Please copy out word for word the lines of data from the line containing "You are a computer-use agent. Viewport: 553px" through the end of the data, leaving out the pictures.

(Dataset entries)
-------

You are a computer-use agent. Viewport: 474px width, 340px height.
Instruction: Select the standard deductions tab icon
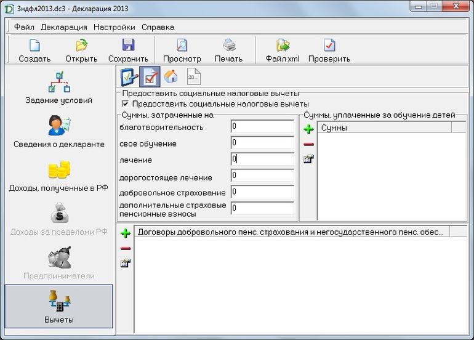pyautogui.click(x=128, y=76)
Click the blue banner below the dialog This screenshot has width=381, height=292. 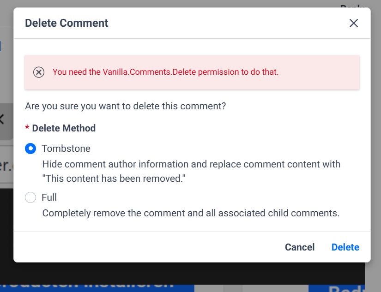92,287
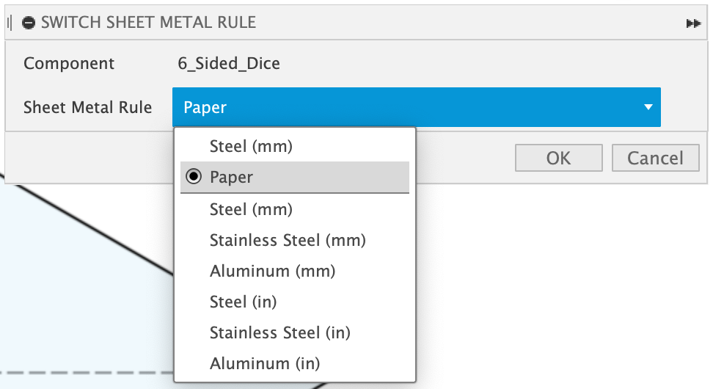
Task: Click the dialog's left grip handle
Action: pos(10,23)
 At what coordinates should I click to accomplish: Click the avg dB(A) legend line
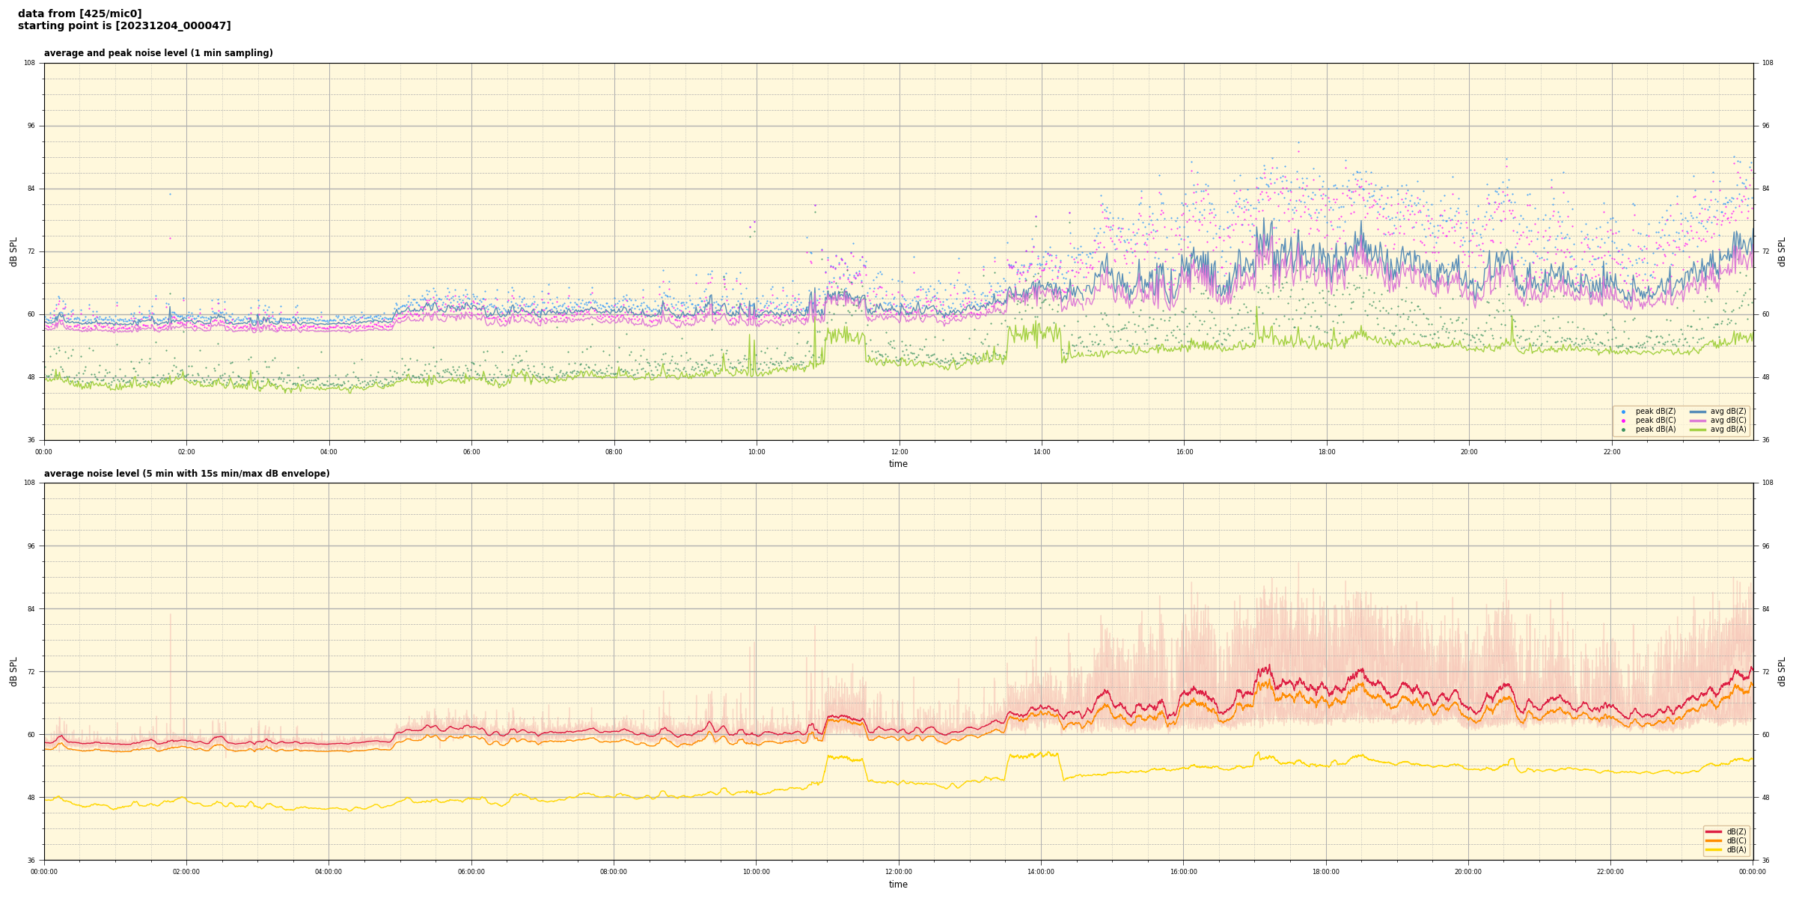click(x=1698, y=430)
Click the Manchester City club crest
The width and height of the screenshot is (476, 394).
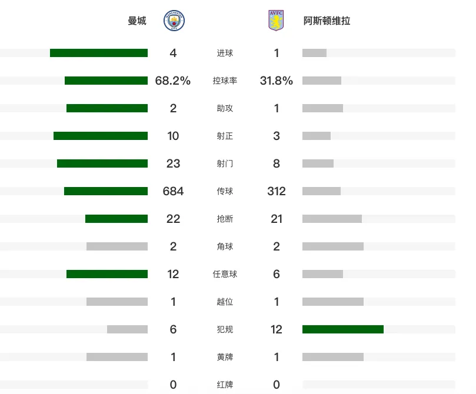click(x=174, y=21)
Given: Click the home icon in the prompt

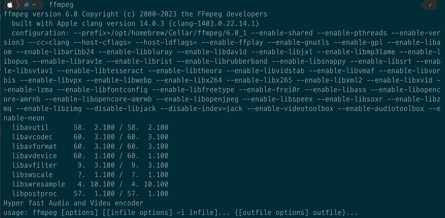Looking at the screenshot, I should pos(27,5).

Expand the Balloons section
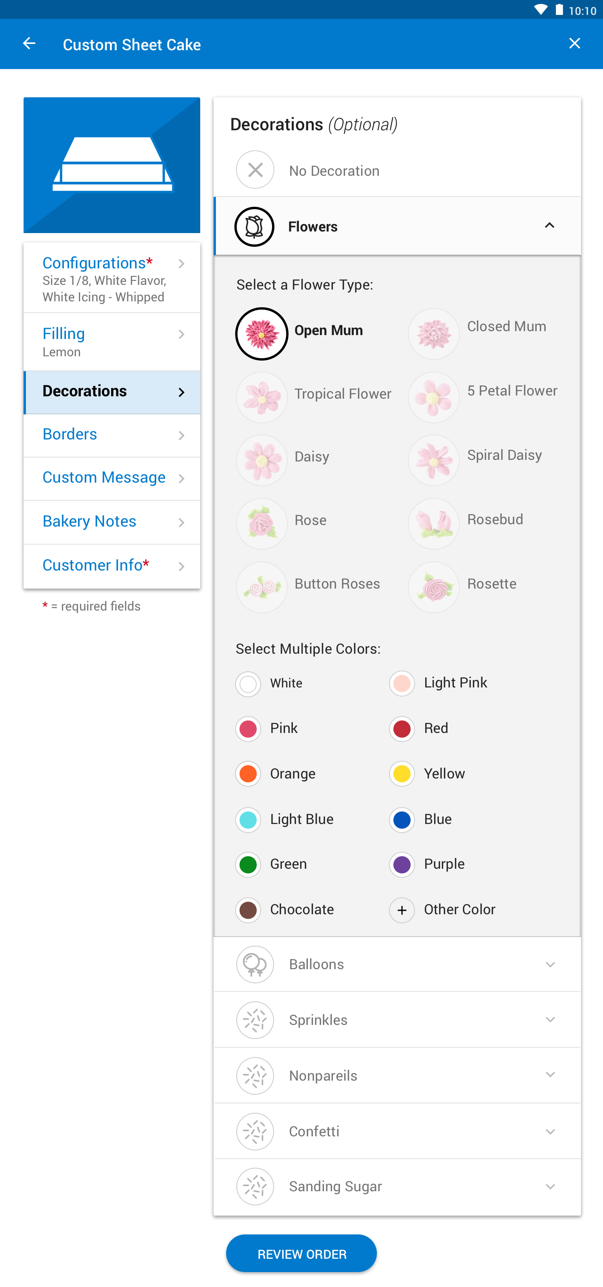point(397,964)
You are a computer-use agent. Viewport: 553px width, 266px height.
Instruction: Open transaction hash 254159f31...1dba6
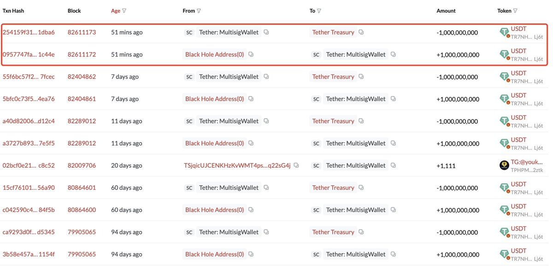tap(29, 32)
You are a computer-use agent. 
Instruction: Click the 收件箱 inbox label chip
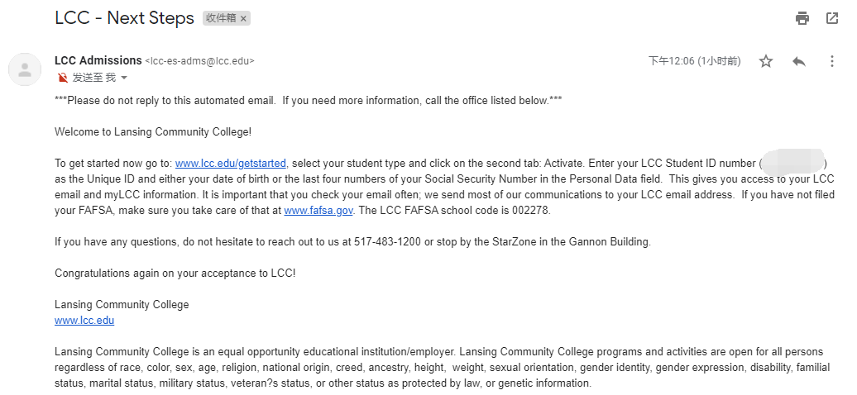click(x=221, y=18)
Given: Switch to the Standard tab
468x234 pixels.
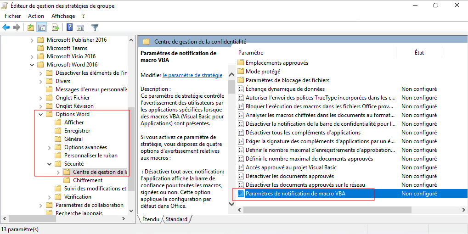Looking at the screenshot, I should coord(176,219).
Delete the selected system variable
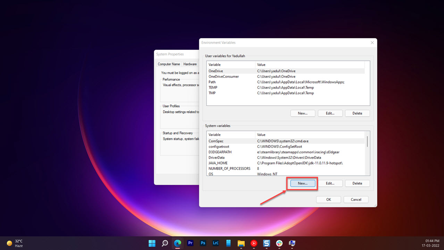 (357, 183)
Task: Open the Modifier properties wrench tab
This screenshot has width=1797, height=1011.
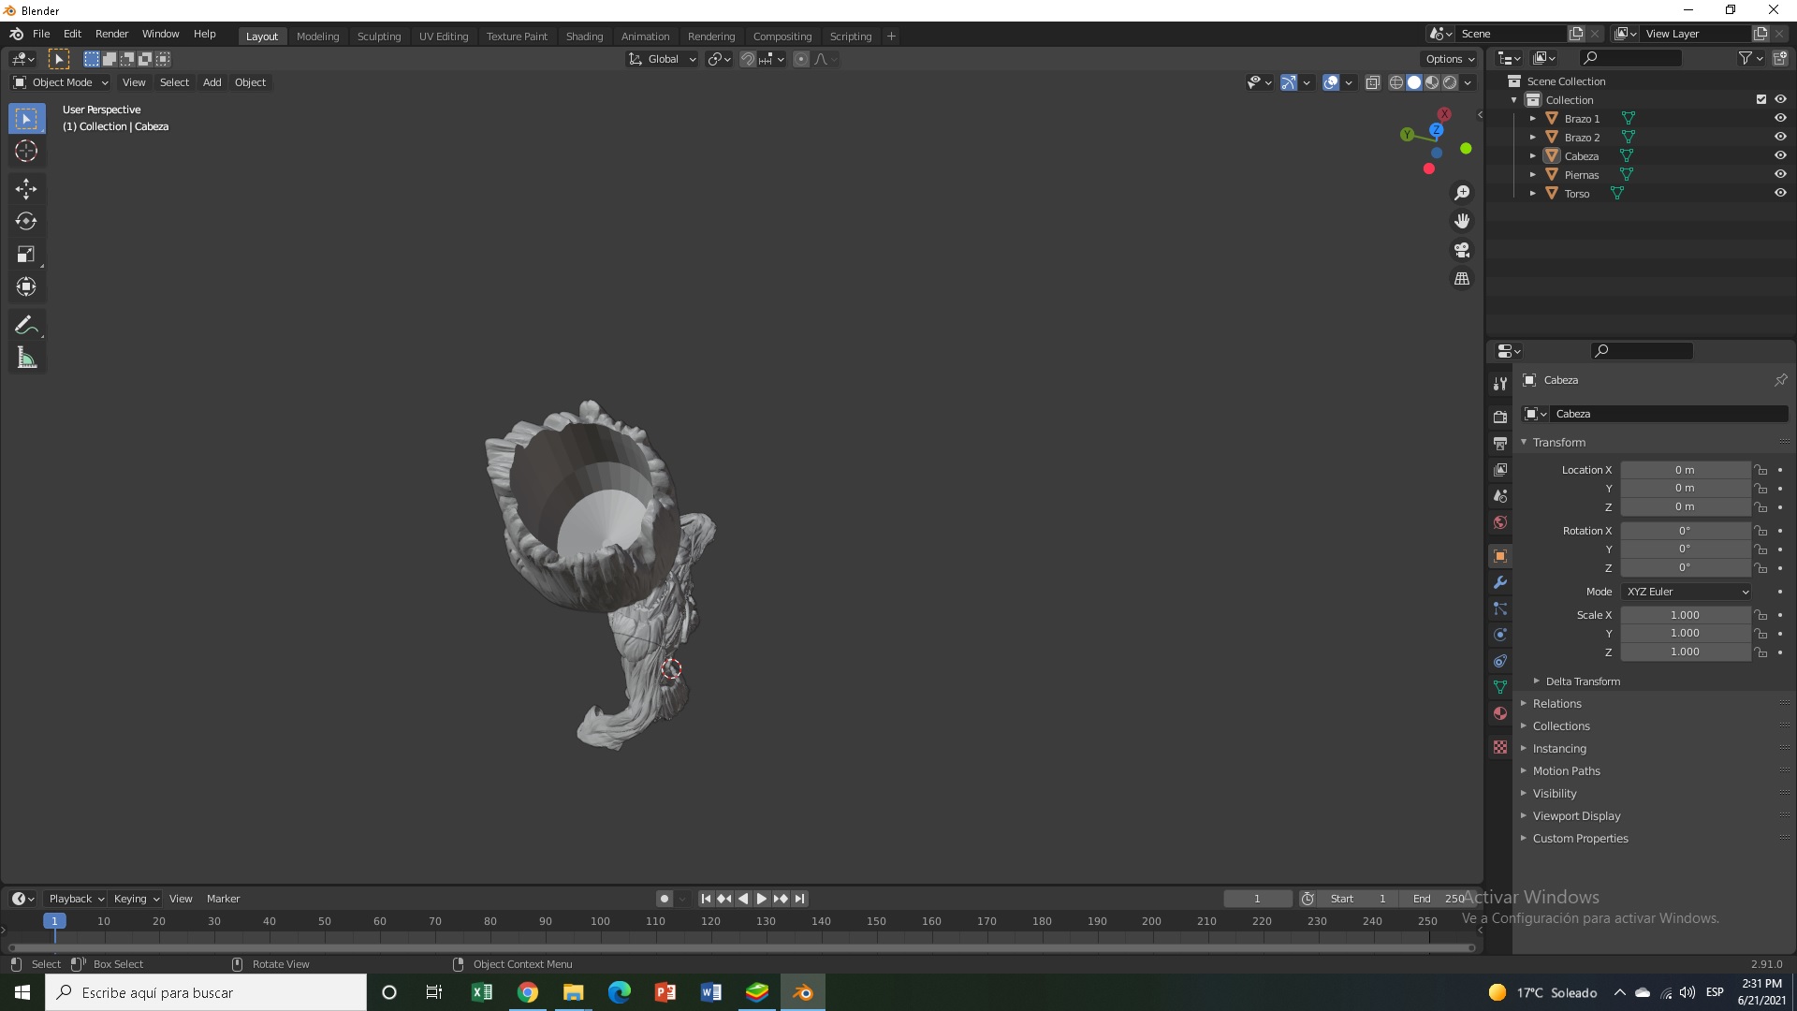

-------

- Result -
You are a computer-use agent. Viewport: 553px width, 266px height.
Instruction: Open transaction hash 254159f31...1dba6
tap(29, 32)
You are a computer-use agent. 
Instruction: Click the 收件箱 inbox label chip
click(x=221, y=18)
Given: Switch to the Standard tab
468x234 pixels.
Looking at the screenshot, I should coord(176,219).
Delete the selected system variable
 (357, 183)
Task: Open the Modifier properties wrench tab
This screenshot has width=1797, height=1011.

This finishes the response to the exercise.